Patient Education and Counseling in HER2-Positive Breast Cancer

By Clinical Content Hub

The text transcription has been edited for length and clarity.

Parvin Peddi, MD (PD): Hello! My name is Dr Parvin Peddi and I am a Breast Medical Oncologist. I am the director of Breast Medical Oncology at the Margie Petersen Breast Center at Providence Saint John’s Cancer Institute, Santa Monica, CA. 

Macy Duong, MSN, APRN, FNP-BC (MD): Hello! My name is Macy. I am a board-certified nurse practitioner currently working at Providence Saint John’s Cancer Institute in the field of breast medical oncology.

Navigating Initial Conversations About HER2-Positive Breast Cancer Therapy

PD: When I meet a patient with HER2 (human epidermal growth factor receptor 2)-positive breast cancer, first of all I tell them how far the treatment of HER2-positive breast cancer has come. I tell them that we did not know about this type of breast cancer before the 1980s. When it was first discovered, we realized it was a more aggressive type of breast cancer and people did poorly. Then, I quickly tell them that things have changed a lot and with the advent of trastuzumab, then pertuzumab, and the many other targeted agents since then. No other field of breast cancer has seen as much advancement as the HER2-positive breast cancer patients.

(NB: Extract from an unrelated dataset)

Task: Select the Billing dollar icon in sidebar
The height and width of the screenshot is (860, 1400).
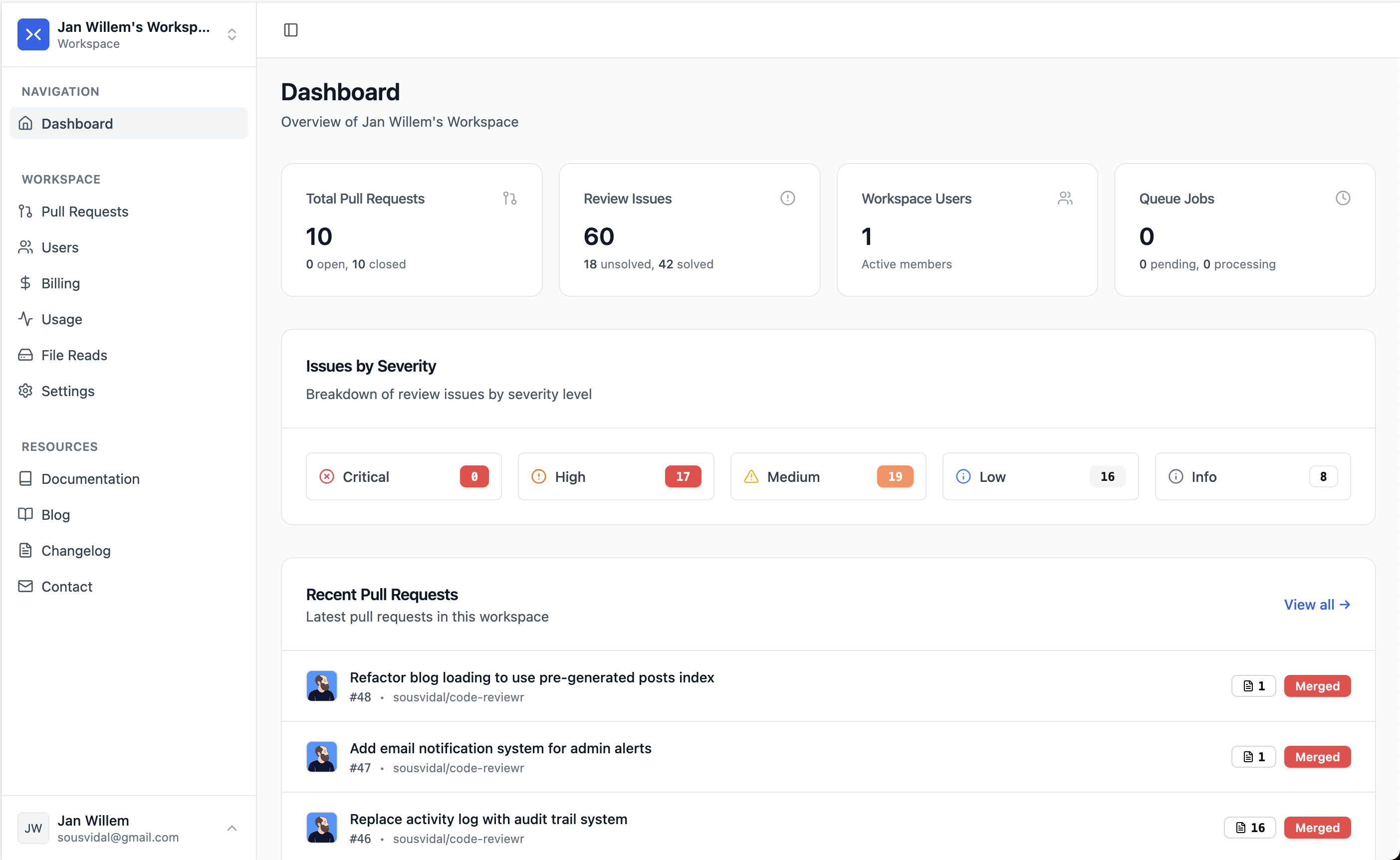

I tell them that now HER2-positive breast cancer has changed from being a worse type of breast cancer to actually being a better type of breast cancer because the treatment is so good. I put that in perspective and that is usually my discussion with patients for HER2-positive. I want my patients to understand that yes, it is more aggressive but if you treat it right, they actually fare better than those with other types of breast cancer. That is to say, patients with HER2-positive disease need to take their diagnosis seriously but at the same time be very, very optimistic.

Effective Conversations About Side-Effect Management: Key Components

MD: With anti-HER2 therapies it may cause some cardiac problems, including a reduced heart ejection that can result in congestive heart failure so it is an important part of the discussion to educate patients to watch out for any symptoms that they might have including swelling of the legs, shortness of breath, cough, or even waking. 

Before starting therapy, port placement for central intravenous access is needed as well as obtaining an echocardiogram to assess the patient’s baseline heart functioning.  It is essential to continue cardiac monitoring throughout the duration of therapy to evaluate if there is a decline in their left ventricular ejection fraction as well as to avoid any potential treatment-related cardiotoxicities.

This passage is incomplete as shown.